DESCRIPTION OF THE TASK
In the records below, some lines contain the word "yellow". Copy each of them.
Start of PROVIDED MATERIAL
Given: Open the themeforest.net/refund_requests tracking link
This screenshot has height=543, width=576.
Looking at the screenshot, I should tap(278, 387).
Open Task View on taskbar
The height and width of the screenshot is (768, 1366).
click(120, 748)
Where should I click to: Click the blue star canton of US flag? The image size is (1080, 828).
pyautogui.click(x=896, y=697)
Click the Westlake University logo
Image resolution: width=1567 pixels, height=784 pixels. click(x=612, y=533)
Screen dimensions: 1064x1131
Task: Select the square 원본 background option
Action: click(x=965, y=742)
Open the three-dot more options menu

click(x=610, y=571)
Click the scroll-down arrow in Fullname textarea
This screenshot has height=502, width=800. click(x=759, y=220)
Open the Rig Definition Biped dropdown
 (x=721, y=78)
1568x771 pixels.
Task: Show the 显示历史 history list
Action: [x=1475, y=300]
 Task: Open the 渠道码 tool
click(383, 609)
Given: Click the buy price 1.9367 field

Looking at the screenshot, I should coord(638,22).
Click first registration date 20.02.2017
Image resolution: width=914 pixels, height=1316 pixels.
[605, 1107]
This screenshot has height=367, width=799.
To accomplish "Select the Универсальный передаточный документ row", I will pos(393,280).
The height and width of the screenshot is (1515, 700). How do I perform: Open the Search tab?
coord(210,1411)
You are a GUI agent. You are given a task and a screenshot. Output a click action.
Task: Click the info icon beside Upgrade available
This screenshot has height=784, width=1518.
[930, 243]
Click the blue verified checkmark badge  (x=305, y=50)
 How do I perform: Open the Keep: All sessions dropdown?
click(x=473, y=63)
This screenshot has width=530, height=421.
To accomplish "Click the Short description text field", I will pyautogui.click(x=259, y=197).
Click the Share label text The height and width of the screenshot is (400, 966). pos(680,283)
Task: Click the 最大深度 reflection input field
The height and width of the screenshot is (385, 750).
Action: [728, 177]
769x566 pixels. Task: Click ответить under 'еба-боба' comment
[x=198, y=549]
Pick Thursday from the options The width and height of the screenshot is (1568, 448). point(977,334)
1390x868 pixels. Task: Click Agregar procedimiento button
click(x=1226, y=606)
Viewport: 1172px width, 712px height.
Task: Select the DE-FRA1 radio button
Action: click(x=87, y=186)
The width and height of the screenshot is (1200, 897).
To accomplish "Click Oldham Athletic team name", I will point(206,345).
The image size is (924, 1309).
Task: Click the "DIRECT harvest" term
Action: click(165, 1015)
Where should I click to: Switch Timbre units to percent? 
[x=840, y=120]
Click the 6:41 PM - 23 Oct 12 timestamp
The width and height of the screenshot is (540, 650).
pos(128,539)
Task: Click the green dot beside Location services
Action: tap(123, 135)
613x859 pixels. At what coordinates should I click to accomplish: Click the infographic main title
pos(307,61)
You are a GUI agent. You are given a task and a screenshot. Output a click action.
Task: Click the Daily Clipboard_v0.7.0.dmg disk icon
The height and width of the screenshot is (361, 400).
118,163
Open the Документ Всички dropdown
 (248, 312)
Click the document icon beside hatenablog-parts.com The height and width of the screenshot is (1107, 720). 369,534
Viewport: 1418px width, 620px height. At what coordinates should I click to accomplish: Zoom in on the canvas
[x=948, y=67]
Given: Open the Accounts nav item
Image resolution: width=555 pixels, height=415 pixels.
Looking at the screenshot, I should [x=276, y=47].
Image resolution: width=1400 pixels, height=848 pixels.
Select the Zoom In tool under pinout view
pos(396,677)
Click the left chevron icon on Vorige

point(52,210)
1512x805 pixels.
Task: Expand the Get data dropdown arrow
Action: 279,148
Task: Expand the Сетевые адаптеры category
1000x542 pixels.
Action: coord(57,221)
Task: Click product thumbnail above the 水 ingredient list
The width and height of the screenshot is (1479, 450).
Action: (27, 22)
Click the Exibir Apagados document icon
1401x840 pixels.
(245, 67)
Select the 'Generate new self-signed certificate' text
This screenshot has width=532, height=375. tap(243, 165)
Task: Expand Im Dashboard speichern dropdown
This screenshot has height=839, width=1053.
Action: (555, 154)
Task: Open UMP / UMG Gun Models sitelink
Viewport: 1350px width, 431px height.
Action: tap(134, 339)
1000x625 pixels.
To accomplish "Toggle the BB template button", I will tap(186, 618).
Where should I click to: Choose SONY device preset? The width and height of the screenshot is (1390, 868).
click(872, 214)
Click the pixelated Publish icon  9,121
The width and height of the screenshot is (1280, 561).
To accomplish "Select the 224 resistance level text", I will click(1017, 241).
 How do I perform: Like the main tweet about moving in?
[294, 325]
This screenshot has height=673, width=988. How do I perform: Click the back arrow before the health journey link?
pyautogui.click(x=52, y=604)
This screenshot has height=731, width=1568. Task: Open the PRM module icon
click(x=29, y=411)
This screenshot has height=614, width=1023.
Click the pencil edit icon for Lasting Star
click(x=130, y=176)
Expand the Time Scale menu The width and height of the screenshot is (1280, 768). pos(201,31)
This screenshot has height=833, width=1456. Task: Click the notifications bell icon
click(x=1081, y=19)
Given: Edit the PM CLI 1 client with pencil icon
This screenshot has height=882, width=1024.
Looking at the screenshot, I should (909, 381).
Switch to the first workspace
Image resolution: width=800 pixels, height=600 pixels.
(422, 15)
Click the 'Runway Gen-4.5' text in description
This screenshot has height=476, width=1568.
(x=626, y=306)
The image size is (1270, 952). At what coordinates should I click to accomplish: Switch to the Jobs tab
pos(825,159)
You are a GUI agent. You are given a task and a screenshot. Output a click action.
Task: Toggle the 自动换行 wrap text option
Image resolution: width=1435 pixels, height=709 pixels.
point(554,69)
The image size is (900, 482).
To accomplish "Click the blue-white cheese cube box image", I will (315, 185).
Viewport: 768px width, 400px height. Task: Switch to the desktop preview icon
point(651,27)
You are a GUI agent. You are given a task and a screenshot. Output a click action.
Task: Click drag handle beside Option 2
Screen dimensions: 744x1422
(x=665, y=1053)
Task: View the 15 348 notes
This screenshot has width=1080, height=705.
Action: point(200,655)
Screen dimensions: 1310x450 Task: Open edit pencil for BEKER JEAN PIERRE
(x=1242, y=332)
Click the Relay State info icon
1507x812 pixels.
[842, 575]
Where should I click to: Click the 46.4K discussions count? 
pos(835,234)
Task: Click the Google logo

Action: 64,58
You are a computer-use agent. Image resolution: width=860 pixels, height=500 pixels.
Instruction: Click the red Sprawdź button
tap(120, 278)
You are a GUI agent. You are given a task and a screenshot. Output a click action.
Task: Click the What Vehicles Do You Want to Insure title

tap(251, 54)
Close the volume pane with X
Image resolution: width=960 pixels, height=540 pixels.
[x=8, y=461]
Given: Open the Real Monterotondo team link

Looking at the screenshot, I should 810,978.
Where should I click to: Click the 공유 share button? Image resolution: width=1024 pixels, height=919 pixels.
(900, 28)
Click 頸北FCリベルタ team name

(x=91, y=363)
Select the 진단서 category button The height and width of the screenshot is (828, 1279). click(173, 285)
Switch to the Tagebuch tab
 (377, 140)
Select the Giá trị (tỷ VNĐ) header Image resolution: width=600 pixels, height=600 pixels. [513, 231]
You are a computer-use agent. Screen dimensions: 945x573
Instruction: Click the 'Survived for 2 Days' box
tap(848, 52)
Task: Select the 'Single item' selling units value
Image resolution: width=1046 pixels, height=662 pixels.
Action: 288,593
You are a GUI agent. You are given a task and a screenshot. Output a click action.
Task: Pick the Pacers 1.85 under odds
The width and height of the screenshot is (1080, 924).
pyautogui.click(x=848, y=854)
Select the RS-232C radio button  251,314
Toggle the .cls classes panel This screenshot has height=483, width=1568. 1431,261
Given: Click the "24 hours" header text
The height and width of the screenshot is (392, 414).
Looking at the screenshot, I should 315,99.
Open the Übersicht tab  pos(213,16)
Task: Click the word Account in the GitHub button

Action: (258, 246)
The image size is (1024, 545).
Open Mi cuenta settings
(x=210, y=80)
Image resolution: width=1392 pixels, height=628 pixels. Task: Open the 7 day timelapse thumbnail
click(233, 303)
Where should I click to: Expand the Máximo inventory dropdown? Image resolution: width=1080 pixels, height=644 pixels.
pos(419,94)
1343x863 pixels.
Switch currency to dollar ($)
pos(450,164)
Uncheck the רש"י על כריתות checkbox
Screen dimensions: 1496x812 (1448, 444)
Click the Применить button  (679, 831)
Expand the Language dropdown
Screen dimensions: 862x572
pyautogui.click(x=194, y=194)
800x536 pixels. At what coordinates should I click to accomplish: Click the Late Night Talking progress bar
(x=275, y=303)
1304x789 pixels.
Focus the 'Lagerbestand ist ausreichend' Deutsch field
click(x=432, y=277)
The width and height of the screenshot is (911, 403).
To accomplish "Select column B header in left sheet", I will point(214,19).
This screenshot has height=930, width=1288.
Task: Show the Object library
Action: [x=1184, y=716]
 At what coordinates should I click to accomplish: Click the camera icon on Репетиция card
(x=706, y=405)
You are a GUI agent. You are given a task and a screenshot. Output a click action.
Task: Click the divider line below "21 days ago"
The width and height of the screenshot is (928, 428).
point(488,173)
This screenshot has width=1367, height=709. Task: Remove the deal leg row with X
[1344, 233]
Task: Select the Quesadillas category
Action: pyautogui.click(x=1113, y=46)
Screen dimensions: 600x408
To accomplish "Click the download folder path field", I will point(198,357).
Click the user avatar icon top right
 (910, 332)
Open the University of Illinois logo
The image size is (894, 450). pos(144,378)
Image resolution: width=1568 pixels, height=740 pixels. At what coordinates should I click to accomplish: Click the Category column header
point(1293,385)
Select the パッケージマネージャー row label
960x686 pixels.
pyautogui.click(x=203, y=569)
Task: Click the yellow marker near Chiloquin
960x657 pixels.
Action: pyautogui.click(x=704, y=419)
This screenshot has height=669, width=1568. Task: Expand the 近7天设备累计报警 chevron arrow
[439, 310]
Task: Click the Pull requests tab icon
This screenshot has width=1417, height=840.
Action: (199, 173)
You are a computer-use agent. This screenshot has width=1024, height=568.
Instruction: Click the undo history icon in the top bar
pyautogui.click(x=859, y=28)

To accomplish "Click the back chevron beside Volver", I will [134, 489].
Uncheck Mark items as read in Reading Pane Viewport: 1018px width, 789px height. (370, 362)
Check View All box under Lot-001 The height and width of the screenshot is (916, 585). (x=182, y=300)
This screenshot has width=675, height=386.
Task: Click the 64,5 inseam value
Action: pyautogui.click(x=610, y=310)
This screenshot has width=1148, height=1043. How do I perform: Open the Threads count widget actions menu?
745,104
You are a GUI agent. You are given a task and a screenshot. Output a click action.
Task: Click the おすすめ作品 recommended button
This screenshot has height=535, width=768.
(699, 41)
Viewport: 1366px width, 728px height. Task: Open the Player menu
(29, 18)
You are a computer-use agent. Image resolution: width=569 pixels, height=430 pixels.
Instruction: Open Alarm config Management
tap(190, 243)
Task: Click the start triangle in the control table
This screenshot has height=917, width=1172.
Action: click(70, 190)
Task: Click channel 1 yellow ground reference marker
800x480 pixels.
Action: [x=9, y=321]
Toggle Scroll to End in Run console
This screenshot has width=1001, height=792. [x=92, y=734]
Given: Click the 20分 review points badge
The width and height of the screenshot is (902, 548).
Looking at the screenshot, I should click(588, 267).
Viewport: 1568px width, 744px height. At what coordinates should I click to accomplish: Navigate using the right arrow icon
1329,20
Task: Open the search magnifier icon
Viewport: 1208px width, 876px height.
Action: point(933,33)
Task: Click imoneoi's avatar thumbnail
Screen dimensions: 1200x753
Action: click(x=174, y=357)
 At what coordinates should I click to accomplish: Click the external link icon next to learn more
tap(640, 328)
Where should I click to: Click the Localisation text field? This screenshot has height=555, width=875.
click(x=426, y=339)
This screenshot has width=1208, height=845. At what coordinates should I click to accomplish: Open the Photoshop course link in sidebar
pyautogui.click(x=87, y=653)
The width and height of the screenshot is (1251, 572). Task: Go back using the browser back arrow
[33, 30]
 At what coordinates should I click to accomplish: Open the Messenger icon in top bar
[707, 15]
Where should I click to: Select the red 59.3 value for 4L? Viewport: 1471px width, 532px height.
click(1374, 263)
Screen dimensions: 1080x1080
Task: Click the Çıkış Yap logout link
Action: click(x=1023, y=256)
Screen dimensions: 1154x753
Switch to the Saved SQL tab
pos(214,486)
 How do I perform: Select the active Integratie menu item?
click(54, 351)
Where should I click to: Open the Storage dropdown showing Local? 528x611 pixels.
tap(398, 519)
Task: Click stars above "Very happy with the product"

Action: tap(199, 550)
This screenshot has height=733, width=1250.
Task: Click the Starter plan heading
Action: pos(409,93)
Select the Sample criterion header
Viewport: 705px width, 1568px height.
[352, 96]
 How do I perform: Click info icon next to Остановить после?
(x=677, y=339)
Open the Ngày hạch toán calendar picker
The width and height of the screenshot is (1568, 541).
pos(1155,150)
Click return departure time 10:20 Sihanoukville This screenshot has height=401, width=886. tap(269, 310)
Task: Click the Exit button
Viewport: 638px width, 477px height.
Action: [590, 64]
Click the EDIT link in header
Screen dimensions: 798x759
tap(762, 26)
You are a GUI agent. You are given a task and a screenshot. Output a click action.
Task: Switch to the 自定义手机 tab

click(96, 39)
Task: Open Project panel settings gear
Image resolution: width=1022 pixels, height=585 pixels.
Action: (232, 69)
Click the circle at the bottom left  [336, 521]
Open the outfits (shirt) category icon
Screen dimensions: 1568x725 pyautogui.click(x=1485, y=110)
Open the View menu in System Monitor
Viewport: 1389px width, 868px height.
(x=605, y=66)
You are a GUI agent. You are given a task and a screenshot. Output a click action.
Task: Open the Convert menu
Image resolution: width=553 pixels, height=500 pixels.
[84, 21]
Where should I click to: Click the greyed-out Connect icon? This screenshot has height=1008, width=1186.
End of PROVIDED MATERIAL
SOLUTION TO THE PROBLEM
Task: Click the yellow marker near Chiloquin
Task: Click channel 1 yellow ground reference marker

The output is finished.